[[ Input data, beginning ]]

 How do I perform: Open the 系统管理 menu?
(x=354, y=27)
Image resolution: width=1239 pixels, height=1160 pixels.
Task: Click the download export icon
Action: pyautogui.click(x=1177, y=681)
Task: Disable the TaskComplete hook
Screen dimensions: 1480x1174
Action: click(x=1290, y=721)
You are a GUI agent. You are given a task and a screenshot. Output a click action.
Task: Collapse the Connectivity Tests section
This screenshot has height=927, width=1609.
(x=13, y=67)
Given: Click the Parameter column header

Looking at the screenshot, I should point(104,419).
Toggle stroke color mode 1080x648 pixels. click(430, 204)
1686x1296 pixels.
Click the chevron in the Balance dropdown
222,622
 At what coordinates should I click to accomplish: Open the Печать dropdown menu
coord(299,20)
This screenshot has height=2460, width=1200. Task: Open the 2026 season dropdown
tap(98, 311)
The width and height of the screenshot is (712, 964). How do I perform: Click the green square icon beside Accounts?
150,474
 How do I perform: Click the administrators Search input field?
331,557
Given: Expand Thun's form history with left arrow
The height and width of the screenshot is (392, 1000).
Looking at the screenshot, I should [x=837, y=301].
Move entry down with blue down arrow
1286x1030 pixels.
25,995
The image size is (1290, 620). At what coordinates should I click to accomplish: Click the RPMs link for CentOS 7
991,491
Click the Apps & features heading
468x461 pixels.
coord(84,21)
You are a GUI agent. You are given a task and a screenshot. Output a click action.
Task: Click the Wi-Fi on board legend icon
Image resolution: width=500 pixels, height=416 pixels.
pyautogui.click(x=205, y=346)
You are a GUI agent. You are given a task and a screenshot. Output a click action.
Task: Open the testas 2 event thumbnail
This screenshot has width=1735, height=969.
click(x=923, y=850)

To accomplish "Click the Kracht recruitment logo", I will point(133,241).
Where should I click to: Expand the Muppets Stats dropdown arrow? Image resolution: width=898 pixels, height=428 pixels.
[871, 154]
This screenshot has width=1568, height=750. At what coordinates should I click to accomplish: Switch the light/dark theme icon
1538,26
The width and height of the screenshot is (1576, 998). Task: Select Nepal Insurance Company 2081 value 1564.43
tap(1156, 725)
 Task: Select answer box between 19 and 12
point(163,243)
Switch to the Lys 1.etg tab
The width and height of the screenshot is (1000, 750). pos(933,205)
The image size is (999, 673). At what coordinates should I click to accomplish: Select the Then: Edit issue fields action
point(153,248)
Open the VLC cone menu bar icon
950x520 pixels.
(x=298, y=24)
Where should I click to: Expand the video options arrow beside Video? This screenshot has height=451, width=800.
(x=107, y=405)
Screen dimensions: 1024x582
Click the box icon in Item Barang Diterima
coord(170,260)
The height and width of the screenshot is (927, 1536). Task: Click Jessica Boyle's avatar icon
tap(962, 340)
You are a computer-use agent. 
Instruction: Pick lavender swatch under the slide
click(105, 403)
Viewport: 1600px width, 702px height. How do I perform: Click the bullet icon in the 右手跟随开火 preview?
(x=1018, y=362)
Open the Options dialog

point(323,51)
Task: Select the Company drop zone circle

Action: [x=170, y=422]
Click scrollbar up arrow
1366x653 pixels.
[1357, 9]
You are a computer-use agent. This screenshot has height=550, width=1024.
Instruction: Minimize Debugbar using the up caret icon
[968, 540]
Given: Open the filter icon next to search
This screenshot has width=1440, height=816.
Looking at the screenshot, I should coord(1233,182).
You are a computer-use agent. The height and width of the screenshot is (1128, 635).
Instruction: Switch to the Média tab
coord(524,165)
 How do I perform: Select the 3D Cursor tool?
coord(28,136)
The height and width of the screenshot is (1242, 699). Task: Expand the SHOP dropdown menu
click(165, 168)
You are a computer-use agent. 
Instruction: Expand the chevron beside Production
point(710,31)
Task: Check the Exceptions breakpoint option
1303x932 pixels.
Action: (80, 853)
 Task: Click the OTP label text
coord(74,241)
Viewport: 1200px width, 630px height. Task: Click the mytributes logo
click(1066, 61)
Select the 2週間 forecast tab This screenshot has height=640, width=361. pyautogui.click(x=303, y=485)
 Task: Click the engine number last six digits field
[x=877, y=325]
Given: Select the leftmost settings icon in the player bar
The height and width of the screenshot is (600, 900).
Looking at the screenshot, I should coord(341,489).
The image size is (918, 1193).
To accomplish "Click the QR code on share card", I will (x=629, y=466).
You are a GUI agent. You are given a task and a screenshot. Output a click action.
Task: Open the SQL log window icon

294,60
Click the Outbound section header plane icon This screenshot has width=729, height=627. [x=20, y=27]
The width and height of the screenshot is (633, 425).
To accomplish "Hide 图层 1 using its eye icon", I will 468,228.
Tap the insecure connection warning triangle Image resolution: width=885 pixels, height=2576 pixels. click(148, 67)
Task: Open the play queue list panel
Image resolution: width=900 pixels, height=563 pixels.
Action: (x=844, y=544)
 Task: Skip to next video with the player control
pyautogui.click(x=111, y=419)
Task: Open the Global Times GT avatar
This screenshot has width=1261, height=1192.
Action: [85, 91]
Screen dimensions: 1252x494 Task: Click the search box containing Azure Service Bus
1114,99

[[ Input data, end ]]

Please give the number of lines in the data above that hold "section", and write nothing else.

2